§ **YOUR TASK**:
Give the number of lines in the data that contain the word "Disable"; no other text is needed.

** Opening RECORDS SHOWN block **

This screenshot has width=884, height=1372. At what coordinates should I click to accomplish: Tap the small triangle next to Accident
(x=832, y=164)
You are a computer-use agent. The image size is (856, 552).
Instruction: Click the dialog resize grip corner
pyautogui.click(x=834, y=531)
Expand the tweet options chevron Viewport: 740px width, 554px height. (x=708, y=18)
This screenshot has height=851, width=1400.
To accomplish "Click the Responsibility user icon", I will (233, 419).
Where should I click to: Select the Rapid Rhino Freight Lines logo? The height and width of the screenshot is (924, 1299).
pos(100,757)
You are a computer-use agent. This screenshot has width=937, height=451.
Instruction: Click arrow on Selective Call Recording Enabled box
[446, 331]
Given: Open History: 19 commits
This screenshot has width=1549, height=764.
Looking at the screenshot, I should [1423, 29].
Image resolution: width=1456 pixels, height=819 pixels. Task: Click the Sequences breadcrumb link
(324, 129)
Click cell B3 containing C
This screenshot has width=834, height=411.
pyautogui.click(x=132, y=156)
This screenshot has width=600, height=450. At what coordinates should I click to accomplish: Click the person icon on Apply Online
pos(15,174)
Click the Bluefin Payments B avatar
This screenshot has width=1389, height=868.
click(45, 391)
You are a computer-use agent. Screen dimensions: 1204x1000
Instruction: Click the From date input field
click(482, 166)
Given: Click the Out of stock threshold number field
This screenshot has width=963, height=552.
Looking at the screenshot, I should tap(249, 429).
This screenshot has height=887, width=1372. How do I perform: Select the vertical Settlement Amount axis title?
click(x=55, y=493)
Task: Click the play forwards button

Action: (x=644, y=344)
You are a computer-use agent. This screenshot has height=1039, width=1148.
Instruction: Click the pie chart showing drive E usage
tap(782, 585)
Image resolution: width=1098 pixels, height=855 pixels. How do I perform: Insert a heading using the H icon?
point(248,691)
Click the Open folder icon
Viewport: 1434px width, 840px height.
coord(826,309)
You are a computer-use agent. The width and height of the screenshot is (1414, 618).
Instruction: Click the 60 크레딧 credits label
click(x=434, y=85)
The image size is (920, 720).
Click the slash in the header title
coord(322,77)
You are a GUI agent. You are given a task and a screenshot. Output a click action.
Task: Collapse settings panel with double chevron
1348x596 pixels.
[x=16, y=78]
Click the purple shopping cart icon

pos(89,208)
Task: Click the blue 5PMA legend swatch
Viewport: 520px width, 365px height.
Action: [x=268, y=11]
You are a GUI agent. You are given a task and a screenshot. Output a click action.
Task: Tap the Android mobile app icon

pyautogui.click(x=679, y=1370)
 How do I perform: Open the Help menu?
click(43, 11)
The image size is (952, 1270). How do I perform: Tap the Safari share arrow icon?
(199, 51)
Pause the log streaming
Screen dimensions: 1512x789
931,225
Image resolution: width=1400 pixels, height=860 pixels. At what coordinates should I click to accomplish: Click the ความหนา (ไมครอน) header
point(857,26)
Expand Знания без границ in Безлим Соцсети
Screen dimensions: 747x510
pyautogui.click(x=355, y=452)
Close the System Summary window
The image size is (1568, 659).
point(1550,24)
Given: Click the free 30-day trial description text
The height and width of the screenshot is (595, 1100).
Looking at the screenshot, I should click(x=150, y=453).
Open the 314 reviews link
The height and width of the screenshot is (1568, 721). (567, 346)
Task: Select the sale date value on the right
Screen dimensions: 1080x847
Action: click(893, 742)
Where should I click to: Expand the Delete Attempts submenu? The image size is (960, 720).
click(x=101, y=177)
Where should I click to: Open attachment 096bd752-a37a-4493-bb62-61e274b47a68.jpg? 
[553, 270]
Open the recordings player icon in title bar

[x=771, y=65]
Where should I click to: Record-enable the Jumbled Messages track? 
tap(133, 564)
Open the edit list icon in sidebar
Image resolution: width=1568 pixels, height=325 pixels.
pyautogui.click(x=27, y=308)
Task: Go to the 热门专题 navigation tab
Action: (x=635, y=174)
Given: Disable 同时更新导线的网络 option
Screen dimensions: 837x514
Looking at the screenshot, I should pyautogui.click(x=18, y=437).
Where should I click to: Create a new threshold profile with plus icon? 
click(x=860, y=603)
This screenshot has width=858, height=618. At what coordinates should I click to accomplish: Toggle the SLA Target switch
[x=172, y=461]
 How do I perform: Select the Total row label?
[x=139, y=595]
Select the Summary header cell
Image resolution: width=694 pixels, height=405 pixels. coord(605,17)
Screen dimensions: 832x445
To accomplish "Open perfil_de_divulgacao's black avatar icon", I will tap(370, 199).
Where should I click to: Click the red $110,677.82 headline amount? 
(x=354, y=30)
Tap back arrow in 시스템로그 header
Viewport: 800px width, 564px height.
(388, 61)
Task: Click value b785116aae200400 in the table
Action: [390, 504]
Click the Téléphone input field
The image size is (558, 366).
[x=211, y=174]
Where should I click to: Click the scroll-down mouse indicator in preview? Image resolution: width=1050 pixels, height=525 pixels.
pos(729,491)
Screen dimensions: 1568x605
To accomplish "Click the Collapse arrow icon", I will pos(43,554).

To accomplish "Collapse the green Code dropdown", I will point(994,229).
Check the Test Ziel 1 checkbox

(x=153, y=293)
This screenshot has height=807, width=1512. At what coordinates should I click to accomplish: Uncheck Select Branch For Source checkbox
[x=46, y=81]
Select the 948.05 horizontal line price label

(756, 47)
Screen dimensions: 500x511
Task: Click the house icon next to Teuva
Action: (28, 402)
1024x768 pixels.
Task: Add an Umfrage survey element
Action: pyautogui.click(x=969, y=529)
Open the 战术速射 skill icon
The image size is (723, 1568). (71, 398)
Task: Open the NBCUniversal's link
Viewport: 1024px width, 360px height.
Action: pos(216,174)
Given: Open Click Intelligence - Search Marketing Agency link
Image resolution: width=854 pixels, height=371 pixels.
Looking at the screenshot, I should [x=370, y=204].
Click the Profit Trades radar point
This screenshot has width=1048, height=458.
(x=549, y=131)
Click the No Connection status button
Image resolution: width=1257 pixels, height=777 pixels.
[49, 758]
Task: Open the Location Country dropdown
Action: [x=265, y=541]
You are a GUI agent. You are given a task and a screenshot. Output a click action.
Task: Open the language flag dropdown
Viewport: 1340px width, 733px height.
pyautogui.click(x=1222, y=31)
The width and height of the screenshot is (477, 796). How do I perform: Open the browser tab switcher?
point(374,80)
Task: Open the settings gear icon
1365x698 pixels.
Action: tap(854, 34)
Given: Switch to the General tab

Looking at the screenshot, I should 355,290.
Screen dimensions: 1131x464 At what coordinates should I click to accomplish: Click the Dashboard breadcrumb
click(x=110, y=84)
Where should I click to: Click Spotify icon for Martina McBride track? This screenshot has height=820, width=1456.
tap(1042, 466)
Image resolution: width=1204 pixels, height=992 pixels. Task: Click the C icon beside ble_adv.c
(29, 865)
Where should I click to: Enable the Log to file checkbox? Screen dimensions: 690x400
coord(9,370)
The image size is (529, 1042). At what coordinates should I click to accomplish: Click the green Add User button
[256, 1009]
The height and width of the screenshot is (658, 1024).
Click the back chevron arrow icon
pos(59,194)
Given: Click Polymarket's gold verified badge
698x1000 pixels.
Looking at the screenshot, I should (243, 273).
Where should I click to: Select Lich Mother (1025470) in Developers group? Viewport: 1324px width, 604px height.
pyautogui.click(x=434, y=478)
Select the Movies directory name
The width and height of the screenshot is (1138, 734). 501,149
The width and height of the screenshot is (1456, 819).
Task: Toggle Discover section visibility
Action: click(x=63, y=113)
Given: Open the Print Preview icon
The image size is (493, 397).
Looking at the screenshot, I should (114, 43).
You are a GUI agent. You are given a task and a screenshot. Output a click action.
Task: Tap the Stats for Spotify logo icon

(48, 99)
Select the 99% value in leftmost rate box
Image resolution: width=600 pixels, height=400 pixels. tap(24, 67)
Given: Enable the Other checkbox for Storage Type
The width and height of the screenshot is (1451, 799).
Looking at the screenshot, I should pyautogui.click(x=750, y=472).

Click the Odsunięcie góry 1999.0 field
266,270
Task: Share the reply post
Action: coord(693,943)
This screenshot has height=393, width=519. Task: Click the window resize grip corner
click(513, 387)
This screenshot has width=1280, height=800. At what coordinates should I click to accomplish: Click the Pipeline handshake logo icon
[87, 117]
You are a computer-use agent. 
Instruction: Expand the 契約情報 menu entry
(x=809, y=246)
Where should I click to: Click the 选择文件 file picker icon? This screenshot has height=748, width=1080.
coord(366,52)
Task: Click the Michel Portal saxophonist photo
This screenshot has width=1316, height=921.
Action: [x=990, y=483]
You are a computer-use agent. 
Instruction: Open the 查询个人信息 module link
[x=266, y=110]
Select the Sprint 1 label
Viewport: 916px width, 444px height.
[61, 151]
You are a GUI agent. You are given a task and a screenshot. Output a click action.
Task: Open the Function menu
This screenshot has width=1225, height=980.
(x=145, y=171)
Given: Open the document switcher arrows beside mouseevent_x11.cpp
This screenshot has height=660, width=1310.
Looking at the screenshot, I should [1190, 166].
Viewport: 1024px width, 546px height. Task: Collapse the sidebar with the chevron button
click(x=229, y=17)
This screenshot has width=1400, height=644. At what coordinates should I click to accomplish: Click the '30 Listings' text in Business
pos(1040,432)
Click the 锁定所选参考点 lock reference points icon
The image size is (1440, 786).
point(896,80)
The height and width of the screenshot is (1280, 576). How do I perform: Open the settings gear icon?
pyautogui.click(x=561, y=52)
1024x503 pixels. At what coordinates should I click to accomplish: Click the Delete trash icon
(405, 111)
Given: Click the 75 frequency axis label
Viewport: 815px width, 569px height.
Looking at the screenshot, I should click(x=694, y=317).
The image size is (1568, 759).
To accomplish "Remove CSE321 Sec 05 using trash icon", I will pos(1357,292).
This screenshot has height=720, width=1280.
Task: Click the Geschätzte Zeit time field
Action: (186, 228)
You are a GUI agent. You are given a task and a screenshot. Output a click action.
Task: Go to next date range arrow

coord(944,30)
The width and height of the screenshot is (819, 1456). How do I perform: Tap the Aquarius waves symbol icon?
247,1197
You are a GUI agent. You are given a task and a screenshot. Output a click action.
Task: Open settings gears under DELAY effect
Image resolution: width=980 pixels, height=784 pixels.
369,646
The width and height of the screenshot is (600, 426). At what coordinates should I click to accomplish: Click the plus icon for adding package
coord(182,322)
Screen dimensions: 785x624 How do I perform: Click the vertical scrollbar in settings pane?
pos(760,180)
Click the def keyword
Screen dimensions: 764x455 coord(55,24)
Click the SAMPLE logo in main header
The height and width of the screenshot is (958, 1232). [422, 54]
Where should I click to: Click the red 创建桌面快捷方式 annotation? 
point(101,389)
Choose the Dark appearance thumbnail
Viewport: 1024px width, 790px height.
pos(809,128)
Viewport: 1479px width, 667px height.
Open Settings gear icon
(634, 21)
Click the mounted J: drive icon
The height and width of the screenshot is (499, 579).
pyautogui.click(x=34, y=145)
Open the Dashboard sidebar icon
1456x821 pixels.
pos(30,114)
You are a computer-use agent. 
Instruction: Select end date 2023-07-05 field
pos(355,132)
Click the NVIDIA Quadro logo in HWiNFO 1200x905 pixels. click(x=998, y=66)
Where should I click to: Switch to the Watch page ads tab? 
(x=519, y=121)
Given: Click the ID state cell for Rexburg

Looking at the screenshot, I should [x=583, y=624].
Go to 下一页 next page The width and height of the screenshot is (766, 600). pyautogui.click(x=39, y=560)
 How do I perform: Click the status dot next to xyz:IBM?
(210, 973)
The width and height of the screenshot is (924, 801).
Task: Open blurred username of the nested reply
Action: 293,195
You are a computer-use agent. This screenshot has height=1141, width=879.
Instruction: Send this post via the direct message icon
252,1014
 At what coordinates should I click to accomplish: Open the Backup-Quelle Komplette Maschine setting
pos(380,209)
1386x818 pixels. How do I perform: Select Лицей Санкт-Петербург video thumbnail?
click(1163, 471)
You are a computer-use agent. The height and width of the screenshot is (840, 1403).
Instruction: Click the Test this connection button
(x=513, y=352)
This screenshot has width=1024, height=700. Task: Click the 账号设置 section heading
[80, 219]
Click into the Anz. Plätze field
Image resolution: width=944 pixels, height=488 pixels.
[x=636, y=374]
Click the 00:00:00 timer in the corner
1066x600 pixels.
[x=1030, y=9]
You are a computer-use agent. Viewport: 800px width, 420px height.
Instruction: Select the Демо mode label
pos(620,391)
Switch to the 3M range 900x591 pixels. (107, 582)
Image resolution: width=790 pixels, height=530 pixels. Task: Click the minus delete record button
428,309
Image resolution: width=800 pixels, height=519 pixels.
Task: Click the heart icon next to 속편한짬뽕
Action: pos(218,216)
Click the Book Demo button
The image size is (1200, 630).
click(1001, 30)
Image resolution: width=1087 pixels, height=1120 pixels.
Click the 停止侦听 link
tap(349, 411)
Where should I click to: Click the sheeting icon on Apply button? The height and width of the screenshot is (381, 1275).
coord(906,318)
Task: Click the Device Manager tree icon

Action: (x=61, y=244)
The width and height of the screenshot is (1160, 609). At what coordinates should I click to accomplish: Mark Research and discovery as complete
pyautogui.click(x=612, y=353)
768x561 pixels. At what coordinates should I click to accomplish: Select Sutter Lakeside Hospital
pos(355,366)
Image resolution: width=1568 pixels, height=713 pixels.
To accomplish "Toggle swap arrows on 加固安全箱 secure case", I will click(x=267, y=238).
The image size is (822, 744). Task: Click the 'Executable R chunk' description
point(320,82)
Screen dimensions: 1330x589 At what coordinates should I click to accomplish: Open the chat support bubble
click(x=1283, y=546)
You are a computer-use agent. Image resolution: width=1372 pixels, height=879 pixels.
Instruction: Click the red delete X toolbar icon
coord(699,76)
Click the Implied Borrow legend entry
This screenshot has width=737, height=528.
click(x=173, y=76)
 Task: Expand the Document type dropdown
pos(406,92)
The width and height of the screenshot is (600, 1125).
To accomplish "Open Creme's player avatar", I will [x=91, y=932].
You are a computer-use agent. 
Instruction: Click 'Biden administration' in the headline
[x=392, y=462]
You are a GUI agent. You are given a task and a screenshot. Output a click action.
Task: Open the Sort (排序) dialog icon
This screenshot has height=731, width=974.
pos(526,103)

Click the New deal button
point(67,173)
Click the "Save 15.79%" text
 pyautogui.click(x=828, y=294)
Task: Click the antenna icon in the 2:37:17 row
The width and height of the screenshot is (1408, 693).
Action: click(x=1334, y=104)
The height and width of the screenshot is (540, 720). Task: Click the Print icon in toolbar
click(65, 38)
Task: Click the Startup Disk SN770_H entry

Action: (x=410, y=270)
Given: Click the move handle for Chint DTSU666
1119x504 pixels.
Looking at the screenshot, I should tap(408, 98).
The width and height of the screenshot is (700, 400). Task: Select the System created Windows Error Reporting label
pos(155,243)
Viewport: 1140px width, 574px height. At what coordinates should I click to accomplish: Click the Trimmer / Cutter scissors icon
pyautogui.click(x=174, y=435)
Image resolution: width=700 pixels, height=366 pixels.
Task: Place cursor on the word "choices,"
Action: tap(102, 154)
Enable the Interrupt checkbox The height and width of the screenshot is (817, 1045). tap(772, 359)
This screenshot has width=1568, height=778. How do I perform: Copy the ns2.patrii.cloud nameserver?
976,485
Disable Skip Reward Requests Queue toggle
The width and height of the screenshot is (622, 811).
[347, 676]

** Closing RECORDS SHOWN block **

§ **SOLVED PROBLEM**:
2